O que é inovação para você?

Novas formas de comunicação? Novos públicos? Novas ocasiões de uso para produtos? Enfim, tudo que possa ser chamado de novo e que ainda não tenha sido pensado. De fato, tudo isso é inovação, mas será que ser inovador não é somente ser simples? Sim, simples na comunicação e simples na atitude.

Estudos de tendências feitos por consultorias indicam que haverá uma revolução no comportamento. As pessoas investem no crescimento pessoal e desejam uma sociedade mais harmônica e menos agressiva. Nossas escolhas estão ligadas à proximidade daqueles em quem confiamos. Perde espaço o “eu” do individualismo e da competição. O “nós”, o grupo, passa a ser o caminho para um mundo melhor, em que todos saiam ganhando. Não é à toa que a Mastercard, há quase duas décadas, começou a estudar o que as pessoas realmente consideravam indispensável para ser felizes, daí o “Não tem preço.”

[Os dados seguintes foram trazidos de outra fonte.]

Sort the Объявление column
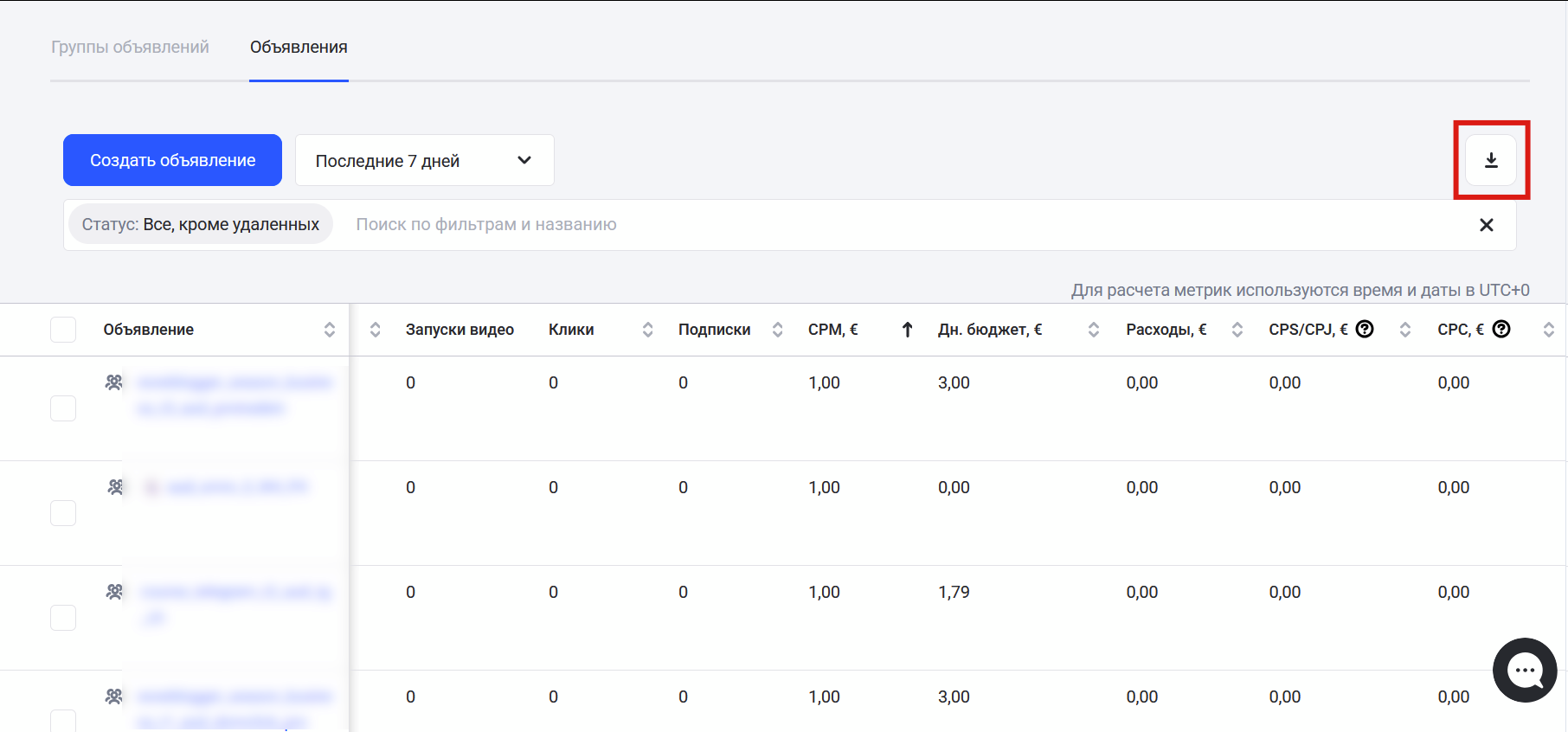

O Pulso lista algumas tendências que pesquisas apontam que dominarão a sociedade nos próximos anos e estão ligadas à adoção de uma nova postura individual para resolver os problemas coletivos.

1- De bem com a alma, cada vez mais as pessoas valorizarão aspectos importantes da vida, entre eles o cuidado com as emoções. É cada vez maior o número de pessoas que não estão dispostas a abrir mão da sua qualidade de vida em troca do sucesso profissional a qualquer custo;

2- Experiência em alta, cursos e viagens viram instrumentos de aprendizado, ajudam as pessoas e as preparam para situações novas. Acima de tudo, o saber comprova-se como ferramenta essencial para o crescimento de qualquer país;

3- Segurança e aconchego. Os condomínios são como microcidades dentro das metrópoles, onde as pessoas deixam de ser anônimas e passam a ser conhecidas por seus nomes e sua identidade familiar;

4- Preocupações verdes, materiais ecológicos e reciclagem são pilares do consumo consciente.  De cada três brasileiros, um já está preocupado com soluções sustentáveis;

5- Um mundo mais velho. Aos poucos, o mundo terá cada vez mais idosos, resultado de um movimento demográfico no qual a taxa de fecundidade continuará caindo e a expectativa de vida subindo – a transformação rumo a um mundo mais velho já começou. O Brasil tem 20 milhões de pessoas com mais de 60 anos. Esse índice representa 10,5% da população total do país.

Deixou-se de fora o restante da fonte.